TEXT UNDER STUDY:
··········

The Prince William Board of County Supervisors is poised to reduce the county’s real estate property tax rate for the first time since 2016, while increasing the county’s data center tax rate and implementing a new cigarette tax to fund the budget for the next fiscal year, which begins July 1.
The board unofficially agreed upon the changes in tax rates in a series of straw votes taken during a four-hour budget markup session Tuesday, April 20. The board will officially vote to adopt the county's new budget at its next meeting, Tuesday, April 27.
The new tax rates were proposed by at-large Chair Ann Wheeler (D) following adjustments to the county’s revenue forecast that freed up several million in spending. The board voted 7-0 in a straw poll vote to reduce the county’s proposed real estate property tax from $1.125 to $1.115 per $100 in assessed value – a 1-cent decrease.
The change would lower the average residential real estate tax bill increase from $306 to $264, Wheeler said.
Supervisor Pete Candland, R-Gainesville, abstained from voting in the straw poll.
The county’s real estate tax rate has remained flat at $1.125 per $100 in assessed value since 2017. Meanwhile, real estate assessments have increased every year, including a 7% increase in assessments this past year.
The lower tax rate means the county government and schools will receive $6.8 million less from local real estate taxes next year. The county and school division use a revenue-sharing agreement that traditionally directs 57.23% of the county’s local, general fund tax revenue to schools. The change would result in $3.9 million less in funding for schools than was originally proposed.
Local funding to the school division for next school year will still increase by about $30 million over this year’s revenue, even with the tax cut.
The board also agreed to reduce the proposed business tangible computer and peripheral tax, also known as the data center tax, from $1.60 to $1.50 per $100 in assessed value. Still, that represents a 15-cent increase in the data center tax over this year’s rate of $1.35 per $100 in assessed value.
The board voted along party lines 5-3 in a straw poll vote to reduce the proposed data center tax rate, with all Democratic supervisors in favor and all Republicans opposed.
Republican supervisors were split on the data center tax rate. Supervisor Jeanine Lawson, R-Brentsville, said she wanted to lower the proposed increase even further. Supervisors Yesli Vega, R-Coles, and Candland said they wanted the data tax rate to be increased above the initially proposed $1.60 rate.
The board again voted on party lines in a straw poll to include a 40-cent-per-pack cigarette tax in this year’s budget – a 10-cent increase above the proposed 30-cent-per-pack cigarette tax already included in the proposed budget. The cigarette tax is a new county tax. Until this year, a cigarette tax could not be enacted locally in Virginia counties. Wheeler said increasing the cigarette tax was necessary to balance the budget after reducing the real estate tax.

··········

INFORMATION SUPPLIED:

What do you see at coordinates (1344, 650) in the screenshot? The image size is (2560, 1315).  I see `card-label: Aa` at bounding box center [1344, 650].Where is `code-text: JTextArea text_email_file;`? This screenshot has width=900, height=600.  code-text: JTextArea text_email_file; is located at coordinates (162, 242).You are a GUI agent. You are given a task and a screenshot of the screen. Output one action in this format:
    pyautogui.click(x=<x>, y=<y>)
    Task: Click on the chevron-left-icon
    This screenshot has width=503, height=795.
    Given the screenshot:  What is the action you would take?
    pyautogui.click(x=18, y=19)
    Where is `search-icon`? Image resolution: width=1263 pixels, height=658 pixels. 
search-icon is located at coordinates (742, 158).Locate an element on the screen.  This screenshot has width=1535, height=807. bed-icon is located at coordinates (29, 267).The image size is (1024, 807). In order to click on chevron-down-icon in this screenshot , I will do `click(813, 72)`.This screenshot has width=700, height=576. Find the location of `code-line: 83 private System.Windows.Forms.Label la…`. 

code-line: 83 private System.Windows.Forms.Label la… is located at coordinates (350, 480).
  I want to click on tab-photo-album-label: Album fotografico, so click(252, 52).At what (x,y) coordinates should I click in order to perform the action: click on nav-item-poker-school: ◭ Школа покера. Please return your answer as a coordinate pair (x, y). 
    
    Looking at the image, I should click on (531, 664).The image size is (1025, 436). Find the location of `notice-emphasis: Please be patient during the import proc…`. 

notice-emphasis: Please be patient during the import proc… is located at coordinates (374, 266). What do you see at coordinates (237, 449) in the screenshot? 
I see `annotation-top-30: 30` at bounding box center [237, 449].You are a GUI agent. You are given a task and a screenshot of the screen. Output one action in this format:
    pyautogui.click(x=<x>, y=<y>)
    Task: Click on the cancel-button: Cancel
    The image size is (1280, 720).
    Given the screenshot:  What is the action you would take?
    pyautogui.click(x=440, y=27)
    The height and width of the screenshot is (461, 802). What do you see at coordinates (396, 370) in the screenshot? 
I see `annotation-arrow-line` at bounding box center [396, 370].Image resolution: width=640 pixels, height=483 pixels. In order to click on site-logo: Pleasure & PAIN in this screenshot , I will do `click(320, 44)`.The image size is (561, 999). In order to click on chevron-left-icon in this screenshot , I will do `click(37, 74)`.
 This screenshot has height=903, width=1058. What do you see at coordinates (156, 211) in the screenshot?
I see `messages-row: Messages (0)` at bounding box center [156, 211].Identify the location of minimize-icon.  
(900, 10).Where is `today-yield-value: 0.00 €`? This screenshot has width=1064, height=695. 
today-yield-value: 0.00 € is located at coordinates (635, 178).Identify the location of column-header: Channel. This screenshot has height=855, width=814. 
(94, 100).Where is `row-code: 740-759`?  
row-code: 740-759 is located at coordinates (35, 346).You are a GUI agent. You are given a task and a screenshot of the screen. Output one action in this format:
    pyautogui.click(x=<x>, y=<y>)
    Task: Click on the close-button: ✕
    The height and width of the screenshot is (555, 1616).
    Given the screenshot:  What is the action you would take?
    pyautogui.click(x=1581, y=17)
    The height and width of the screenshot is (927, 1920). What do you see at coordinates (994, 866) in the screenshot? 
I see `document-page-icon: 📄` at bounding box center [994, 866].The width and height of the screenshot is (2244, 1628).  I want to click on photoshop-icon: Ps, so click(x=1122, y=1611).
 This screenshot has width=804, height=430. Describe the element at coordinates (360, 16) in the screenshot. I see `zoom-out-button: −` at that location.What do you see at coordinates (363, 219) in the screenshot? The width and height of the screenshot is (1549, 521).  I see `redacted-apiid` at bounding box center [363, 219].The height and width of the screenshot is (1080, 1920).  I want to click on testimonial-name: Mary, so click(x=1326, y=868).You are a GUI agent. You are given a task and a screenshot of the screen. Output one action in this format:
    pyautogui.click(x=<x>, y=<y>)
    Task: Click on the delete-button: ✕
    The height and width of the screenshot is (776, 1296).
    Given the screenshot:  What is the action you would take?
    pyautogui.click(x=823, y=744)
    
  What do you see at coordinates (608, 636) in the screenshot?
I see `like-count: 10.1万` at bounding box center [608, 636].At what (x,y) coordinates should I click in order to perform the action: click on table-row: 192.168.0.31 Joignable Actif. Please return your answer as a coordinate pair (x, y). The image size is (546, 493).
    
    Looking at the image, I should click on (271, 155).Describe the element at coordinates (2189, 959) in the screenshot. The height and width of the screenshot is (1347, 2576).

··········

EXERCISE OBJECTIVE: Print the passage of the Prince William County tax rate article from "Supervisor Pete Candland, R-Gainesville, abstained" up to and including "the tax cut.", word for word.

SOLVED EXERCISE:
Supervisor Pete Candland, R-Gainesville, abstained from voting in the straw poll.
The county’s real estate tax rate has remained flat at $1.125 per $100 in assessed value since 2017. Meanwhile, real estate assessments have increased every year, including a 7% increase in assessments this past year.
The lower tax rate means the county government and schools will receive $6.8 million less from local real estate taxes next year. The county and school division use a revenue-sharing agreement that traditionally directs 57.23% of the county’s local, general fund tax revenue to schools. The change would result in $3.9 million less in funding for schools than was originally proposed.
Local funding to the school division for next school year will still increase by about $30 million over this year’s revenue, even with the tax cut.